• TRECHO DO TEXTO:

....................

Observe que o wait on substitui a lista de sensibilidade. Normalmente o wait on é usado como a primeira primitiva do process, em substituição à lista de sensibilidade. Para circuitos sequenciais síncronos, aconselha-se a utilização da versão com lista de sensibilidade para evitar que a linha do wait on seja colocada em locais inadequados, o que pode gerar um circuito sequencial assíncrono. A maioria das ferramentas de síntese suporta somente um wait on no início ou final do process.

Outras primitivas sequenciais

Há outras primitivas exclusivas para utilização sequencial (for, while e loop), que possuem propósitos específicos que não foram cobertos neste artigo pois possuem restrições para a síntese. Isto significa que, para que elas representem um hardware, o projetista deve utilizá-las de uma maneira específica, caso contrário elas não podem ser sintetizadas (i.e. não representam uma descrição de hardware). É muito comum entre os iniciantes considerar que estas primitivas são equivalentes às encontradas em linguagens de programação estruturada, o que na maioria das vezes é uma falácia pois não existe laço interativo em hardware equivalente ao conceito homônimo das linguagens de programação (e.g. o equivalente em hardware a um laço iterativo de um algoritmo é na verdade uma máquina de estados completa). Estas primitivas devem ser evitadas na descrição de circuitos sequenciais, especialmente por iniciantes, e são na maioria das vezes usadas somente na construção de testbenchs, quando as restrições para síntese não se aplicam.

Sobre o wait, ainda existem o wait for tempo; e o wait; (só o wait), ambos usados para descrever testbenchs ou modelar temporização de circuitos e sem efeito para síntese.

....................

• EXTRATO DE DADOS:

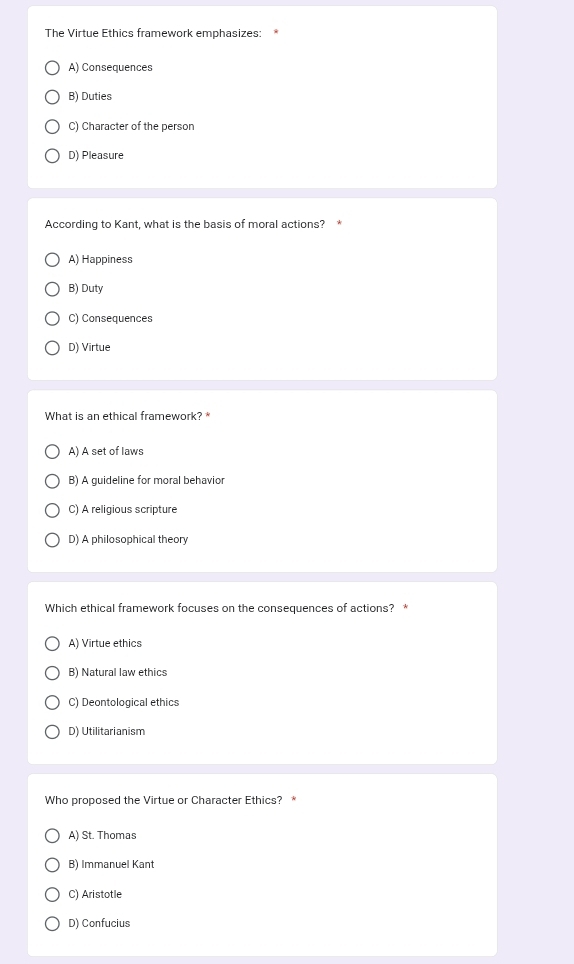Choose 'B) Duties' in the Virtue Ethics question

(x=52, y=97)
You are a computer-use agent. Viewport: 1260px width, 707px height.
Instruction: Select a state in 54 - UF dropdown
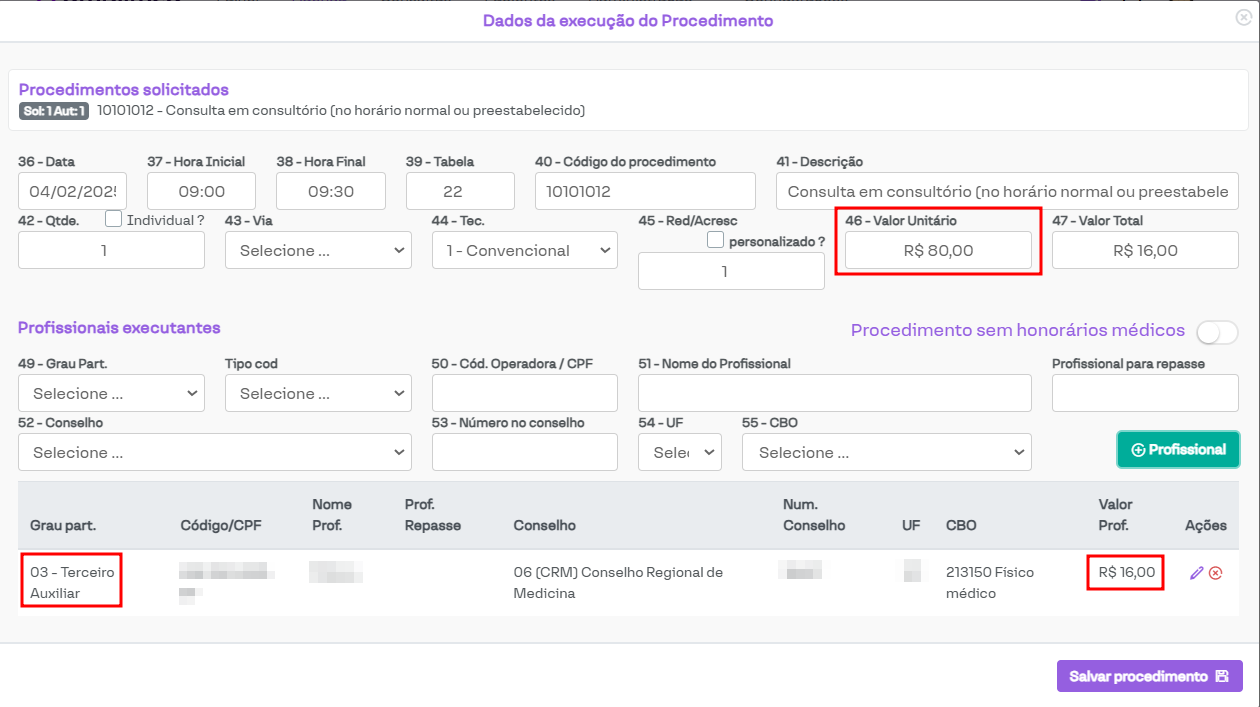point(679,453)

....................

• INSTRUÇÕES E REQUISITOS:
Extraia do trecho sobre primitivas sequenciais a passagem que começa em "Sobre o wait, ainda" e vai até "efeito para síntese.", sem nenhuma alteração.

• RESPOSTA DO EXERCÍCIO:
Sobre o wait, ainda existem o wait for tempo; e o wait; (só o wait), ambos usados para descrever testbenchs ou modelar temporização de circuitos e sem efeito para síntese.